[PASSAGE À LIRE]:
——————————

L'activité des centres d'implant est difficile à évaluer en raison de l'absence totale de coordination à l'échelle nationale. Chaque centre fonctionne de façon strictement autonome ; il n'y a aucune évaluation ni sur le plan des résultats ni sur le plan des incidents et accidents consécutifs à l'acte chirurgical. En outre, les équipes existantes sont saturées, en particulier les unités d'orthophonie, sachant qu'un implant nécessite une rééducation de 2 à 3 ans, un centre qui fait 50 implants par an va se retrouver en 3 ans avec 150 enfants en rééducation ; les normes étant d'une orthophoniste pour 10 à 15 enfants, donc au moins 10 orthophonistes sont nécessaires.
Ce qui est loin d'être le cas. Il faut des structures, des espaces, des équipements et du personnel qui font défaut dans la majorité des centres d'implant. La cause de cette situation réside, selon moi, dans l'absence d'un cahier des charges, de validation des centres, d'une politique cohérente et optimale de cette activité. Les services d'ORL peu nombreux souffrent d'un sous-équipement et d'un personnel médical et paramédical en nombre et en qualité insuffisants. Les services doivent également faire face à une demande sans cesse croissante de soins relevants de notre spécialité (tumeurs, traumatismes, infections…), car tous les services sont polyvalents et l'implant cochléaire ne représente qu'une partie de leurs activités.

——————————

[DONNÉES DISPONIBLES]:
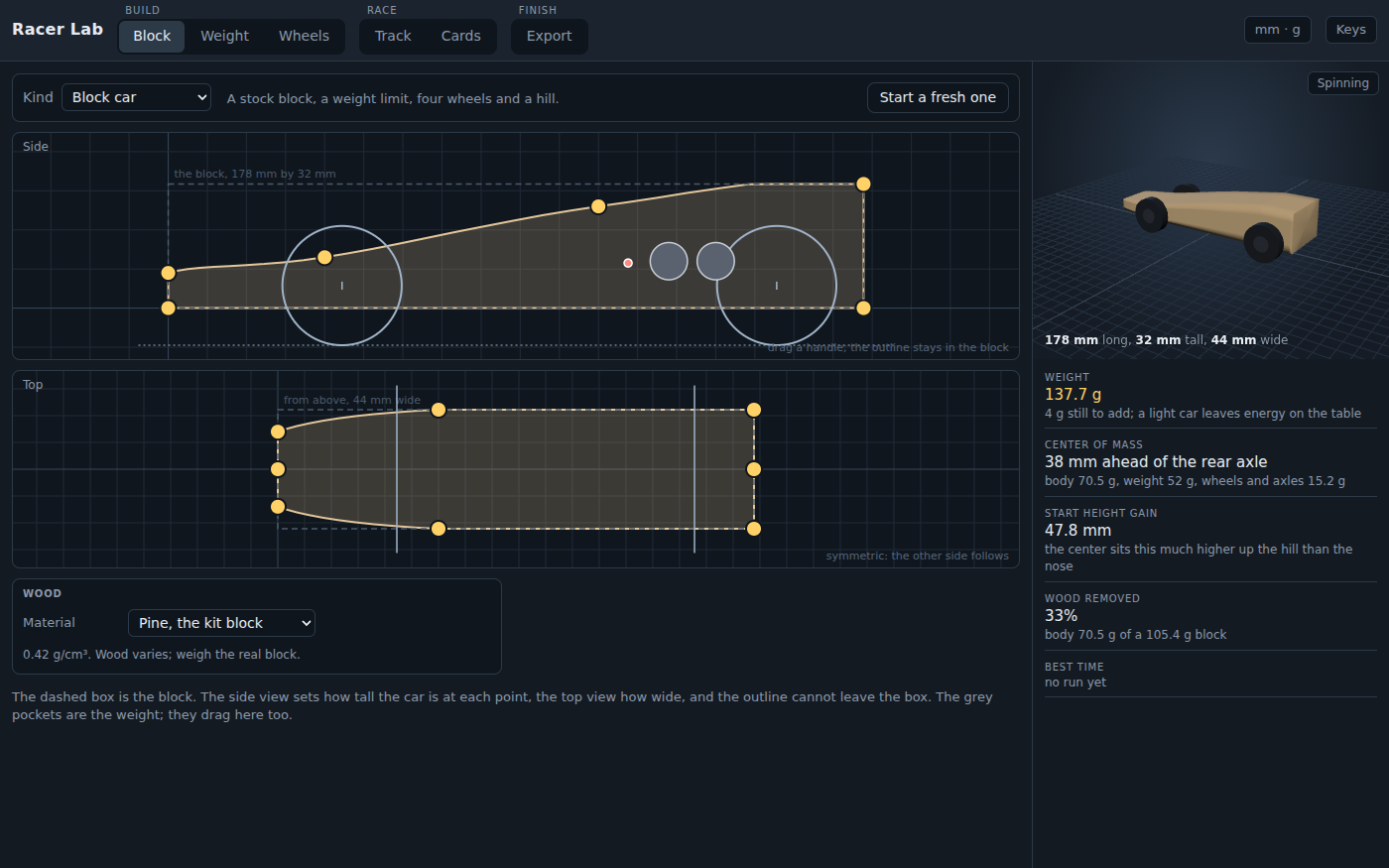1389x868 pixels.
Task: Click Start a fresh one button
Action: coord(938,97)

——————————

[SÉRIE DE TÂCHES]:
1. Répondez à ces questions sur le passage consacré aux centres d'implant cochléaire :
(a) Combien de temps dure la rééducation qu'exige un implant ?
(b) Combien d'enfants une orthophoniste doit-elle suivre selon les normes citées ?
(c) Quels soins relevant de la spécialité ORL le passage donne-t-il en exemple ?
2. Écrivez la suite du passage sur les centres d'implant cochléaire.

[VOS RÉPONSES]:
1.
(a) De 2 à 3 ans.
(b) De 10 à 15 enfants.
(c) Les tumeurs, les traumatismes et les infections.

2.
- Combien d'enfants ont été implantés à ce jour et que deviennent-ils ?

Il est très difficile de donner un chiffre précis, les centres d'implant étant indépendants les uns des autres ; seul le ministère de la Santé peut donner un chiffre global, une sous-direction du ministère collige régulièrement l'ensemble des cas opérés dans les services. Le chiffre de 1200 à 1300 me paraît assez proche de la réalité, mais l'absence d'un fichier national et l'inefficacité du comité national empêchent toute évaluation précise. Quant au devenir des enfants implantés, nul ne peut le dire, les centres d'implant fonctionnent de manière indépendante et imperméable et seule une commission d'experts neutres pourrait évaluer le devenir des patients implantés ; ceci à travers leur intégration, l'acquisition du langage, la compréhension, la démutisation, etc.
Globalement, on considère que pour 5 implants bien posés et bien suivis, 3 donneront de bons résultats, les 2 autres des résultats médiocres ou nuls. La maintenance des dispositifs implantés n'est pas toujours bien assurée : des processeurs tombent en panne, des cordons se cassent, des antennes se perdent, des batteries se déchargent…
Ce sont autant de problèmes auxquels sont confrontés les enfants implantés et leurs parents. Aucune réglementation n'existe pour assurer la disponibilité et la distribution du consommable ; la continuité du fonctionnement d'un implant est impérative ; toute panne ne doit pas excéder quelques jours. Les autorités du ministère de la Santé ont été saisies à plusieurs reprises, mais aucune solution durable n'a été trouvée.

- Que préconisez-vous pour l'organisation de ces soins spécialisés ?

Il faut revoir complètement la distribution des centres d'implant ; 6 centres dans le centre du pays, c'est, à mon avis, excessif ; un centre à l'Est, un à l'Ouest et un au Sud, c'est nettement insuffisant.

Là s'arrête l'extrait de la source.